**Source document:**

Great timing on reliability questions - I just finished writing an incident
report for Node! All apps were up, but about 44% of deploys failed for 1 hour
on the 18th this month. That's the only incident report I've had to do in the
past six months:

[https://status.heroku.com/](https://status.heroku.com/)

Our support team is amazing; we have several node devs on the front lines and
anything they're not sure about gets quickly escalated to me. One of my
favorite things about Heroku is that all customers - paying or not - get real
support from full-time staff with deep experience.

Heroku also works great with non-node apps, as you mentioned. We have hundreds
of customers running PhantomJS and doing some pretty incredible things with it
(like spinning up temporary dynos to walk their content and pre-generate
server-side data for client-rendered single-page apps). PHP, Java, Ruby, etc
are all first-class and with official buildpacks - plus, since a buildpack is
a simple bash script, you can write one for just about anything:

[https://github.com/hone/heroku-buildpack-
jsnes](https://github.com/hone/heroku-buildpack-jsnes)

**What this task involves:**
Decide whether each statement agrees with the Heroku post, answering yes or no and quoting the words of the post that settle it: (a) Some apps went down during the incident. (b) About 44% of deploys failed for one hour. (c) Only paying customers get support from full-time staff. The material after this point is separate and has no connection to the Heroku post.

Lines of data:

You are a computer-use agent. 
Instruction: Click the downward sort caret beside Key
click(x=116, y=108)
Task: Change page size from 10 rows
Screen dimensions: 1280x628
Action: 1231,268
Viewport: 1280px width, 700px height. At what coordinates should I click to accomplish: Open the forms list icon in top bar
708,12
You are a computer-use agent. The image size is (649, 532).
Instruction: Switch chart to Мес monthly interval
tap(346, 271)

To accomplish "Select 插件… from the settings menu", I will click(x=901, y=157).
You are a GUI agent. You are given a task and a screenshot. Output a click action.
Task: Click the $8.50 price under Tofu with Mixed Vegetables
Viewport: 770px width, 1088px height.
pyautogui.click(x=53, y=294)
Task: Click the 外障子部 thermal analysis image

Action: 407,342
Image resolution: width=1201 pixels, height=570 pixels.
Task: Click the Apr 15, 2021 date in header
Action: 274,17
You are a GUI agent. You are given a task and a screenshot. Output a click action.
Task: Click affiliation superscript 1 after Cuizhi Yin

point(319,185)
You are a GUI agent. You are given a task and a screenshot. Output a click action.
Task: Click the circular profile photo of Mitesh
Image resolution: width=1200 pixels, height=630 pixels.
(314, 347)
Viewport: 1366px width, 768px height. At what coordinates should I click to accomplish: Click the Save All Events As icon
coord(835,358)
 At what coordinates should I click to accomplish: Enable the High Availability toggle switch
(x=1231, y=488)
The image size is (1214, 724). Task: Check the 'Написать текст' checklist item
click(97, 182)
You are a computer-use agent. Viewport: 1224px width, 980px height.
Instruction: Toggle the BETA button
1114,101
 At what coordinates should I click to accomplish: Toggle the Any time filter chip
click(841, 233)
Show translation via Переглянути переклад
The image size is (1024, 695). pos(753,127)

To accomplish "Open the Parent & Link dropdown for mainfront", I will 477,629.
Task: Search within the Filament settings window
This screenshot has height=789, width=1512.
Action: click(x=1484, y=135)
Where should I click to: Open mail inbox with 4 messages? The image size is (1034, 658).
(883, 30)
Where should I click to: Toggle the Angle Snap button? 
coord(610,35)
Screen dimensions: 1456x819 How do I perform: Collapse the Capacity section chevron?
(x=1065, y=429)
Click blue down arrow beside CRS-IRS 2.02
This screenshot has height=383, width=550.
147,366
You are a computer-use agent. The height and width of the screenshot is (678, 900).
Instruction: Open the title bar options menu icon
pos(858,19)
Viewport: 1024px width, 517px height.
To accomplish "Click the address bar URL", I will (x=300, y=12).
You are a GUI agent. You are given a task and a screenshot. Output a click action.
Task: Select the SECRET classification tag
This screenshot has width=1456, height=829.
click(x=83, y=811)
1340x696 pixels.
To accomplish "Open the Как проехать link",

**Output below:**
(a) No: "All apps were up"
(b) Yes: "about 44% of deploys failed for 1 hour"
(c) No: "all customers - paying or not - get real support from full-time staff with deep experience"